### Input for this task ###
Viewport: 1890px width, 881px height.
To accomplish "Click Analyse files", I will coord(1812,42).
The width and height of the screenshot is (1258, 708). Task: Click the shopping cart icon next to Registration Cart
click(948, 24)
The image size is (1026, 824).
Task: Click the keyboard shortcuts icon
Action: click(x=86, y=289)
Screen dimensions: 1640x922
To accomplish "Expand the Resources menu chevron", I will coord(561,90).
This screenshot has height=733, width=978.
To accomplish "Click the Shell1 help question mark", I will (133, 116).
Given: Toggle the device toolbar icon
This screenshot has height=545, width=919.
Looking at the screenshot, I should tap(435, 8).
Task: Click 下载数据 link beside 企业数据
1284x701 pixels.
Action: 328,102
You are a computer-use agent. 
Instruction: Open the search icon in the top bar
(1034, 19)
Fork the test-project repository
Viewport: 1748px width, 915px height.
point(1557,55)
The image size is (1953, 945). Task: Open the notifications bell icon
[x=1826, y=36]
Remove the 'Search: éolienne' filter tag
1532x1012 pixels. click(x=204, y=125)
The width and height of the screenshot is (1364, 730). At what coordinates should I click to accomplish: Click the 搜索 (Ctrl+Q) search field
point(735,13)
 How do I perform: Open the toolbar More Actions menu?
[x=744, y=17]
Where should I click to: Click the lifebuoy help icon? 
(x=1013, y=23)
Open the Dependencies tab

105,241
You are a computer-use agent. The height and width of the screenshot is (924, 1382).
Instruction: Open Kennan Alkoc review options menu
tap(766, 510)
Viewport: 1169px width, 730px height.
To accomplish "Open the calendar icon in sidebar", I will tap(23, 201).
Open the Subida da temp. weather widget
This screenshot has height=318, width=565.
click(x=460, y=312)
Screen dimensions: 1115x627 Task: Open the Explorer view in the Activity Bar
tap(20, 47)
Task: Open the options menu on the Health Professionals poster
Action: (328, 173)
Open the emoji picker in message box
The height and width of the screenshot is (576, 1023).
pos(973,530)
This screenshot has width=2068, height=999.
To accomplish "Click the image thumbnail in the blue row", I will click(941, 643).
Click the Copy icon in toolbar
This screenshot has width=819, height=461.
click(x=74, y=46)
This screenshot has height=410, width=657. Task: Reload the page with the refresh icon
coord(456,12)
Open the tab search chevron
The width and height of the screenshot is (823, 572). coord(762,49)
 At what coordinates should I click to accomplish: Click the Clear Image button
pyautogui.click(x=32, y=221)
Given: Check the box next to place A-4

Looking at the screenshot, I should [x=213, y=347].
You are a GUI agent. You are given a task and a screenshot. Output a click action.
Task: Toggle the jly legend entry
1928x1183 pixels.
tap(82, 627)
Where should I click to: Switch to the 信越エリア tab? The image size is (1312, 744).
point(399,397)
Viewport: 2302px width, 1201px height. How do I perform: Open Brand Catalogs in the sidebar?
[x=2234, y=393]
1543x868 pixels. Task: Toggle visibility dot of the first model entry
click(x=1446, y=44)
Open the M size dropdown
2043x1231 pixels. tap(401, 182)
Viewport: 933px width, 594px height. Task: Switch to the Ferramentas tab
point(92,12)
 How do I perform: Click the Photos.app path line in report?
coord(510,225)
###
▶ _Task instructions_: Determine how many lines of the entries above carry the string "computer", and give that number alone.

▶ _Result of the exercise_: 2